Causes of can be muscular, nerve damage in the leg, brain or spinal injury or a neurological condition that affect the spinal cord or brain including herniated disc, multiple sclerosis, stroke, Parkinson’s or amyotrophic lateral sclerosis (ALS), where it is often associated with head drop.
It usually only affects one foot, but both feet can be affected depending on the cause and it can be temporary or permanent. Drop foot can cause raising of the thigh when walking, like climbing stairs to help clear the floor, which might cause slapping the foot down on the floor with each step.
- Foot and toes dragging
- Exaggerated hip swinging motion
- Limpness, tingling, numbness, and/or slight pain in the foot
- Muscle atrophy in the leg
Foot Drop Braces
If you have drop foot, you might need to wear a brace to hold your foot in a normal position, provide additional support, stability, and shock absorption. They are frequently prescribed to improve deviation, normalize walking patterns, and for protection. Due to abnormal movement of knee and hip hike to compensate, reduction of toe clearance is important and is a major cause of falls.

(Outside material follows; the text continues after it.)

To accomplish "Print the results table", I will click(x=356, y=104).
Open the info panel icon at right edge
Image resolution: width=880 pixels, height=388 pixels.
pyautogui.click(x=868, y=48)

You may need to consider drop foot braces if you have difficulty with foot clearance after stroke and/or stance control that affects walking. A brace is for stroke, neurologic disorders, and nerve injury patients. The brace maintains foot dorsiflexion and can provide foot stability to improve mobility for everyday activities.
The main function of the brace is to keep the foot and ankle from dropping and inverting. With ergonomic designs, braces help individuals walk more naturally and assist with lifting the toes and keeping the ankle in alignment.
Most Common Cause
The most common cause of foot drop is compression of a the peroneal nerve in your leg that controls the muscles in lifting the foot. It can be injured during hip or knee replacement surgery. A nerve root injury or pinched nerve in the spine can also cause this condition and individuals who have diabetes are more susceptible to nerve disorders.
Activities that compress the nerve can increase your risk. Habitual crossing of the legs can compress the peroneal nerve on their uppermost, as well as occupations that involve prolonged squatting or kneeling.
Other Treatments For Foot Drop
Physical therapy: Leg strengthening exercises can help you maintain range of motion in your knee and ankle may improve gait problems. Stretching exercises are often implemented to prevent the stiffness in the heel.
Nerve stimulation: Sometimes stimulating the nerve that lifts the foot improves the condition. Electrical stimulation electrodes send impulses to cause the nerves in the lower leg to shorten, which helps lift the leg.
Surgery: Depending upon the cause, surgery might be helpful directed at the nerve or surgery that fuses ankle or foot bones. However, most cases can usually be treated with a combination of non-intrusive techniques.
Most people will fully recover from foot drop, however, some causes from a more serious condition may never recover fully from the condition. If you are having trouble moving your feet, or you notice that you are adjusting the way you walk in order to avoid dragging your toes, contact your doctor.